For most people, spending time in a hot tub is a form of relaxation unlike any other. However, it is of huge importance to be aware of the potential dangers presented by a hot tub and how to successfully alleviate these in order to stay safe whilst in and around the tub.

Due to the excitement of being in the tub, it’s easy to see why many of us put health and safety to the back of our minds, but in doing so this can leave us vulnerable to a wide range of illnesses.

Whether you own a private hot tub or are looking to make use one in your holiday accommodation, the tips outlined below will stand you in good stead for keeping yourself and others safe when using the spa.

Test the Water Quality Regularly

Testing strips quickly identify any issues with the water quality.

Don’t assume that just because the water is clear, it’s safe to be in. Bacteria, viruses and many other illness-inducing contaminants can infect you while bathing in the water. For this reason, spa water must be treated with the necessary chemicals and monitored via testing strips that provide an instant visual indication of the condition of the water.

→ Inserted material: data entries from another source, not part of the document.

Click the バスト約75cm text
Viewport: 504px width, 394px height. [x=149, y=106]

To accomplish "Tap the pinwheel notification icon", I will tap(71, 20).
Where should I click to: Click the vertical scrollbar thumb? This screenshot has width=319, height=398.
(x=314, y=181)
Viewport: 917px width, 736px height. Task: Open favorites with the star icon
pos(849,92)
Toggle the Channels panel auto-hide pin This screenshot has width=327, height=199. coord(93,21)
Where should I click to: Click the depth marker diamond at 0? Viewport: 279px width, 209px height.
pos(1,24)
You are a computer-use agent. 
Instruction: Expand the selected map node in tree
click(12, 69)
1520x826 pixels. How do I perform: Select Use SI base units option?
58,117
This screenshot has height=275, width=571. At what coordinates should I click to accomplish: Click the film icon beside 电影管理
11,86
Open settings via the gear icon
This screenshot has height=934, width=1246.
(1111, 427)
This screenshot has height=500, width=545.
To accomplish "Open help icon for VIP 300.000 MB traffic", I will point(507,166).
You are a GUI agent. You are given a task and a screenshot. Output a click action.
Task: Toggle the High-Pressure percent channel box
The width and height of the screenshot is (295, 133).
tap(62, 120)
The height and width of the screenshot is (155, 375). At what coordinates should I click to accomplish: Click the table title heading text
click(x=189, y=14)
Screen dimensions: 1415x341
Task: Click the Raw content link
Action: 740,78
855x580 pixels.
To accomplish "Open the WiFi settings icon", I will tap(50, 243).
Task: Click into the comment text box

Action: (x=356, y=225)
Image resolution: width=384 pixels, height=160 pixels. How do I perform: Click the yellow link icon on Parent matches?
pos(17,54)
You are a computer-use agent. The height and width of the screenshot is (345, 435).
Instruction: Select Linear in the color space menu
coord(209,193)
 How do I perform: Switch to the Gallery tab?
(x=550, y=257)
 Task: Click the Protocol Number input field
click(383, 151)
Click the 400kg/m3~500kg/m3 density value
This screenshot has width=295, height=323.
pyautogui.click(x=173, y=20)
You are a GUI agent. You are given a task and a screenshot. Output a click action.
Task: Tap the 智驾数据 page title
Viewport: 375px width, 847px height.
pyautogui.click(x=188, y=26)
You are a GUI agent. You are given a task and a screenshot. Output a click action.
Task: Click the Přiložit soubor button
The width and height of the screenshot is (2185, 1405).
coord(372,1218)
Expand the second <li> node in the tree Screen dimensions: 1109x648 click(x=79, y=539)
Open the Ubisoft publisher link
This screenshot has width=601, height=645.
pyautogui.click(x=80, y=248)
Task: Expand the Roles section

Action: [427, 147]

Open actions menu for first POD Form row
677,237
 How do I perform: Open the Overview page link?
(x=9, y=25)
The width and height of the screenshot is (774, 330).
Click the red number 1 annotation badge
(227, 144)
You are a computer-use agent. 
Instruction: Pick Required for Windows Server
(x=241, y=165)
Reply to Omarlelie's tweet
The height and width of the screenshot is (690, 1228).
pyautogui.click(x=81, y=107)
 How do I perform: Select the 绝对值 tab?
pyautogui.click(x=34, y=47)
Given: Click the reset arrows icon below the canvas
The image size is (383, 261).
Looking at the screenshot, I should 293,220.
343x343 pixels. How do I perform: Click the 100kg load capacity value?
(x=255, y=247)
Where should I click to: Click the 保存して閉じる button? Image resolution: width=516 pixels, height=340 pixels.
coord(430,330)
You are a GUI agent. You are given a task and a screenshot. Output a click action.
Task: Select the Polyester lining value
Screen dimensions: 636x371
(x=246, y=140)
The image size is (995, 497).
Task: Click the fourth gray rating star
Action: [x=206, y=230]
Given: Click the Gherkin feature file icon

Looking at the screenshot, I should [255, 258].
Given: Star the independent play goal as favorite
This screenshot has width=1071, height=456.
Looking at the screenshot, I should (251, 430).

Hot tub testing strips are widely available and at low expense. Depending on the size and style of your hot tub the type and balance of chemicals required to purify the water will differ greatly. You will have detailed guidance on how to maintain the spa water quality in your instruction documentation. For those using a communal hot tub, or one situated on a holiday rental, contact the onsite staff who can provide the necessary guidance. Should the property management be unwilling or unable to provide this information, it is highly recommended for the safety of you and your group, that the hot tub is avoided completely as any duty of care has been seriously compromised.

For a more in-depth look at how to test your hot tub water, please view Swim University’s guide.

Reduce Alcohol Intake

It is recommended that you drink plenty of water to maintain hydration.

For many of us, relaxing in the hot tub is the perfect excuse to crack open a beer or enjoy the glass of wine. The simple fact is that an increased body temperature leads to dehydration and drowsiness, which when coupled with the effects of alcohol consumption can have dire consequences for the human body. We’re not saying avoid that beverage completely, instead recommend drinking plenty of water alongside that can of beer or champagne flute. This will keep your core body temperature regulated and reduce the chances of becoming light headed.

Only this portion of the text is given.